Task directions — Reproduce every one of the following rows verbatim, keeping each character and line break unchanged.

Dataset records —
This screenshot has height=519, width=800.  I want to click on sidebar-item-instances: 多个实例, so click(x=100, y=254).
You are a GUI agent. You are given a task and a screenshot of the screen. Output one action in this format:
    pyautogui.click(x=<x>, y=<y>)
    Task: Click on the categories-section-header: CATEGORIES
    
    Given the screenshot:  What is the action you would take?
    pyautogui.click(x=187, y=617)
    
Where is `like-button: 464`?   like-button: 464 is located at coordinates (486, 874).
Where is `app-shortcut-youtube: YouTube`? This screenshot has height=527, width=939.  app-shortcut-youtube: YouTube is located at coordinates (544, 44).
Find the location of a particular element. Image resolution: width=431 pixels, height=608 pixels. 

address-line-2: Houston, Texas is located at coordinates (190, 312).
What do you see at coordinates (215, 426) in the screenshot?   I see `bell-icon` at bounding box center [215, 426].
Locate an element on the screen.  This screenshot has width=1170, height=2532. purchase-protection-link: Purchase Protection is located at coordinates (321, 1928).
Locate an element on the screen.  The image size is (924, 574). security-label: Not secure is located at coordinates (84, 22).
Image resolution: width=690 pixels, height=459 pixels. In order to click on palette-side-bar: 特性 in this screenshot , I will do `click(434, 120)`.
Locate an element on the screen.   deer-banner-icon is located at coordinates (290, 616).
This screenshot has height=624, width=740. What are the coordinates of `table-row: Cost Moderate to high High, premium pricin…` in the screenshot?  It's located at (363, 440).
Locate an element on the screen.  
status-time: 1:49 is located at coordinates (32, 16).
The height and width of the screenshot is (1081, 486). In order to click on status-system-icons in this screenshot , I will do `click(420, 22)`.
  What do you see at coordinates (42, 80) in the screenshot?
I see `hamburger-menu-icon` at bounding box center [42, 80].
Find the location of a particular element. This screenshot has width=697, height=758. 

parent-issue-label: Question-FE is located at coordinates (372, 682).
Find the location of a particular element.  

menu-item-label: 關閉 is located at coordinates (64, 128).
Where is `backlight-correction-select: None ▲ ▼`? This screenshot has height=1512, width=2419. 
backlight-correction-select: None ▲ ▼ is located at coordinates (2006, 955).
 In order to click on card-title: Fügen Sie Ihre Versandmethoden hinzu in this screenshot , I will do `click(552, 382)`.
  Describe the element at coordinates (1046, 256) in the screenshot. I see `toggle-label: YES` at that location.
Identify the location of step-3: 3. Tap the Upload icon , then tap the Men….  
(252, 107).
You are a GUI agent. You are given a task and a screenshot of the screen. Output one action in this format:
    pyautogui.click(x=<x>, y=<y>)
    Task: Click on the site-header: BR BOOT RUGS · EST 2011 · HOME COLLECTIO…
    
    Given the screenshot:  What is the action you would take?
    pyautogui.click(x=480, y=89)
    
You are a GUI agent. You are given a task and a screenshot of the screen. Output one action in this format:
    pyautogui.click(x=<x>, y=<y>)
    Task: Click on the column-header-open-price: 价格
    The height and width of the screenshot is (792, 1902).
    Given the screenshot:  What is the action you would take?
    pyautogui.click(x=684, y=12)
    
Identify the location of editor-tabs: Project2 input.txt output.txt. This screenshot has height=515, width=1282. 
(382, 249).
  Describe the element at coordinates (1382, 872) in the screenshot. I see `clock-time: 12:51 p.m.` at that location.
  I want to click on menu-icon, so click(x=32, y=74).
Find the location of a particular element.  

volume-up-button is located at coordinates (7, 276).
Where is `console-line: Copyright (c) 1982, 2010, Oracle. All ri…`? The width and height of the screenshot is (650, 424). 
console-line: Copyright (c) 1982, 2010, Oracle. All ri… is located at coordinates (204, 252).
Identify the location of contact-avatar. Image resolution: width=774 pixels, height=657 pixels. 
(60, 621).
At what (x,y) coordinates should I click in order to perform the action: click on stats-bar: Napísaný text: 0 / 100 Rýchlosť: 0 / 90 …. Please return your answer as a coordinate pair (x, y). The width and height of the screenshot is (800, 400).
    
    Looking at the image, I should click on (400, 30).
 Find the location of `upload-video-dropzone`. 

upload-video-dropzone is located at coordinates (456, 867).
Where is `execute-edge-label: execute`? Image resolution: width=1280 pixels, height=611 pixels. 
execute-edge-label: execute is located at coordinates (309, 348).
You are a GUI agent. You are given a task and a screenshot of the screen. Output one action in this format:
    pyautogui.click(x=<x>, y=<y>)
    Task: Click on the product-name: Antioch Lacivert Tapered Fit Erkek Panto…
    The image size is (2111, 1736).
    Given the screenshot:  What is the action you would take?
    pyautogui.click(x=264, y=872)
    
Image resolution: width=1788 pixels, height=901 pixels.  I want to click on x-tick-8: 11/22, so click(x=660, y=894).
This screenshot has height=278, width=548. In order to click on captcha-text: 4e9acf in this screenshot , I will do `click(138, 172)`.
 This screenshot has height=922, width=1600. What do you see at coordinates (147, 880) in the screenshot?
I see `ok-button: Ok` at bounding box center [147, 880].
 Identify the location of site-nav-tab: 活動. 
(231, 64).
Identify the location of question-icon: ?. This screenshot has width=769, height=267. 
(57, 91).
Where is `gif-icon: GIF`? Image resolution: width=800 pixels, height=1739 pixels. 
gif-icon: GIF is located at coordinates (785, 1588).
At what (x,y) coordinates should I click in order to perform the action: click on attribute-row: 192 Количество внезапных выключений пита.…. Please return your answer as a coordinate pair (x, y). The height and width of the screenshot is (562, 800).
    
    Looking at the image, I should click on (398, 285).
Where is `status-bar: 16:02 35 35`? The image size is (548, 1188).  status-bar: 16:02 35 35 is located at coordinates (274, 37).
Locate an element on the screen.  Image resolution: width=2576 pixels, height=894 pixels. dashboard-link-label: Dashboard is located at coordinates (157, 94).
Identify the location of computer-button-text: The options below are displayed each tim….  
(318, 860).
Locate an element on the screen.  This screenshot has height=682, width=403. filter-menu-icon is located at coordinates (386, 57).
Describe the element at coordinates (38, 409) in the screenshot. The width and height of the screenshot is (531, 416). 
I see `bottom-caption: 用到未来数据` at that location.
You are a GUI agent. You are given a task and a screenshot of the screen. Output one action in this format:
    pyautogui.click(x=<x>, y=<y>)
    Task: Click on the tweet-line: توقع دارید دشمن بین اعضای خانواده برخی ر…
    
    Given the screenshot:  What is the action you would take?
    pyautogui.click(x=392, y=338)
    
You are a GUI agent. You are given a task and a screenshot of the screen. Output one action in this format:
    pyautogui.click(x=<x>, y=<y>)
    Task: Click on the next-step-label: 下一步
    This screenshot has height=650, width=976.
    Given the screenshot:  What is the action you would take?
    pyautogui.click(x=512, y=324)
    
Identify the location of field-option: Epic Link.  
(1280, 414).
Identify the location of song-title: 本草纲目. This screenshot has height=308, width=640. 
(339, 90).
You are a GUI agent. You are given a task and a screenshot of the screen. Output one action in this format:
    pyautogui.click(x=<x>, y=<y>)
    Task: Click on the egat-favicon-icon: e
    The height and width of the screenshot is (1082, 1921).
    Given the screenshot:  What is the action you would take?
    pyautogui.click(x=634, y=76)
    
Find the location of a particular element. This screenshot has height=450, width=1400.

Result of this exercise —
This screenshot has height=519, width=800.  I want to click on sidebar-item-instances: 多个实例, so click(x=100, y=254).
You are a GUI agent. You are given a task and a screenshot of the screen. Output one action in this format:
    pyautogui.click(x=<x>, y=<y>)
    Task: Click on the categories-section-header: CATEGORIES
    
    Given the screenshot:  What is the action you would take?
    pyautogui.click(x=187, y=617)
    
Where is `like-button: 464`?   like-button: 464 is located at coordinates (486, 874).
Where is `app-shortcut-youtube: YouTube`? This screenshot has height=527, width=939.  app-shortcut-youtube: YouTube is located at coordinates (544, 44).
Find the location of a particular element. Image resolution: width=431 pixels, height=608 pixels. 

address-line-2: Houston, Texas is located at coordinates (190, 312).
What do you see at coordinates (215, 426) in the screenshot?   I see `bell-icon` at bounding box center [215, 426].
Locate an element on the screen.  This screenshot has width=1170, height=2532. purchase-protection-link: Purchase Protection is located at coordinates (321, 1928).
Locate an element on the screen.  The image size is (924, 574). security-label: Not secure is located at coordinates (84, 22).
Image resolution: width=690 pixels, height=459 pixels. In order to click on palette-side-bar: 特性 in this screenshot , I will do `click(434, 120)`.
Locate an element on the screen.   deer-banner-icon is located at coordinates (290, 616).
This screenshot has height=624, width=740. What are the coordinates of `table-row: Cost Moderate to high High, premium pricin…` in the screenshot?  It's located at (363, 440).
Locate an element on the screen.  
status-time: 1:49 is located at coordinates (32, 16).
The height and width of the screenshot is (1081, 486). In order to click on status-system-icons in this screenshot , I will do `click(420, 22)`.
  What do you see at coordinates (42, 80) in the screenshot?
I see `hamburger-menu-icon` at bounding box center [42, 80].
Find the location of a particular element. This screenshot has width=697, height=758. 

parent-issue-label: Question-FE is located at coordinates (372, 682).
Find the location of a particular element.  

menu-item-label: 關閉 is located at coordinates (64, 128).
Where is `backlight-correction-select: None ▲ ▼`? This screenshot has height=1512, width=2419. 
backlight-correction-select: None ▲ ▼ is located at coordinates (2006, 955).
 In order to click on card-title: Fügen Sie Ihre Versandmethoden hinzu in this screenshot , I will do `click(552, 382)`.
  Describe the element at coordinates (1046, 256) in the screenshot. I see `toggle-label: YES` at that location.
Identify the location of step-3: 3. Tap the Upload icon , then tap the Men….  
(252, 107).
You are a GUI agent. You are given a task and a screenshot of the screen. Output one action in this format:
    pyautogui.click(x=<x>, y=<y>)
    Task: Click on the site-header: BR BOOT RUGS · EST 2011 · HOME COLLECTIO…
    
    Given the screenshot:  What is the action you would take?
    pyautogui.click(x=480, y=89)
    
You are a GUI agent. You are given a task and a screenshot of the screen. Output one action in this format:
    pyautogui.click(x=<x>, y=<y>)
    Task: Click on the column-header-open-price: 价格
    The height and width of the screenshot is (792, 1902).
    Given the screenshot:  What is the action you would take?
    pyautogui.click(x=684, y=12)
    
Identify the location of editor-tabs: Project2 input.txt output.txt. This screenshot has height=515, width=1282. 
(382, 249).
  Describe the element at coordinates (1382, 872) in the screenshot. I see `clock-time: 12:51 p.m.` at that location.
  I want to click on menu-icon, so click(x=32, y=74).
Find the location of a particular element.  

volume-up-button is located at coordinates (7, 276).
Where is `console-line: Copyright (c) 1982, 2010, Oracle. All ri…`? The width and height of the screenshot is (650, 424). 
console-line: Copyright (c) 1982, 2010, Oracle. All ri… is located at coordinates (204, 252).
Identify the location of contact-avatar. Image resolution: width=774 pixels, height=657 pixels. 
(60, 621).
At what (x,y) coordinates should I click in order to perform the action: click on stats-bar: Napísaný text: 0 / 100 Rýchlosť: 0 / 90 …. Please return your answer as a coordinate pair (x, y). The width and height of the screenshot is (800, 400).
    
    Looking at the image, I should click on (400, 30).
 Find the location of `upload-video-dropzone`. 

upload-video-dropzone is located at coordinates (456, 867).
Where is `execute-edge-label: execute`? Image resolution: width=1280 pixels, height=611 pixels. 
execute-edge-label: execute is located at coordinates (309, 348).
You are a GUI agent. You are given a task and a screenshot of the screen. Output one action in this format:
    pyautogui.click(x=<x>, y=<y>)
    Task: Click on the product-name: Antioch Lacivert Tapered Fit Erkek Panto…
    The image size is (2111, 1736).
    Given the screenshot:  What is the action you would take?
    pyautogui.click(x=264, y=872)
    
Image resolution: width=1788 pixels, height=901 pixels.  I want to click on x-tick-8: 11/22, so click(x=660, y=894).
This screenshot has height=278, width=548. In order to click on captcha-text: 4e9acf in this screenshot , I will do `click(138, 172)`.
 This screenshot has height=922, width=1600. What do you see at coordinates (147, 880) in the screenshot?
I see `ok-button: Ok` at bounding box center [147, 880].
 Identify the location of site-nav-tab: 活動. 
(231, 64).
Identify the location of question-icon: ?. This screenshot has width=769, height=267. 
(57, 91).
Where is `gif-icon: GIF`? Image resolution: width=800 pixels, height=1739 pixels. 
gif-icon: GIF is located at coordinates (785, 1588).
At what (x,y) coordinates should I click in order to perform the action: click on attribute-row: 192 Количество внезапных выключений пита.…. Please return your answer as a coordinate pair (x, y). The height and width of the screenshot is (562, 800).
    
    Looking at the image, I should click on (398, 285).
Where is `status-bar: 16:02 35 35`? The image size is (548, 1188).  status-bar: 16:02 35 35 is located at coordinates (274, 37).
Locate an element on the screen.  Image resolution: width=2576 pixels, height=894 pixels. dashboard-link-label: Dashboard is located at coordinates (157, 94).
Identify the location of computer-button-text: The options below are displayed each tim….  
(318, 860).
Locate an element on the screen.  This screenshot has height=682, width=403. filter-menu-icon is located at coordinates (386, 57).
Describe the element at coordinates (38, 409) in the screenshot. The width and height of the screenshot is (531, 416). 
I see `bottom-caption: 用到未来数据` at that location.
You are a GUI agent. You are given a task and a screenshot of the screen. Output one action in this format:
    pyautogui.click(x=<x>, y=<y>)
    Task: Click on the tweet-line: توقع دارید دشمن بین اعضای خانواده برخی ر…
    
    Given the screenshot:  What is the action you would take?
    pyautogui.click(x=392, y=338)
    
You are a GUI agent. You are given a task and a screenshot of the screen. Output one action in this format:
    pyautogui.click(x=<x>, y=<y>)
    Task: Click on the next-step-label: 下一步
    This screenshot has height=650, width=976.
    Given the screenshot:  What is the action you would take?
    pyautogui.click(x=512, y=324)
    
Identify the location of field-option: Epic Link.  
(1280, 414).
Identify the location of song-title: 本草纲目. This screenshot has height=308, width=640. 
(339, 90).
You are a GUI agent. You are given a task and a screenshot of the screen. Output one action in this format:
    pyautogui.click(x=<x>, y=<y>)
    Task: Click on the egat-favicon-icon: e
    The height and width of the screenshot is (1082, 1921).
    Given the screenshot:  What is the action you would take?
    pyautogui.click(x=634, y=76)
    
Find the location of a particular element. This screenshot has height=450, width=1400.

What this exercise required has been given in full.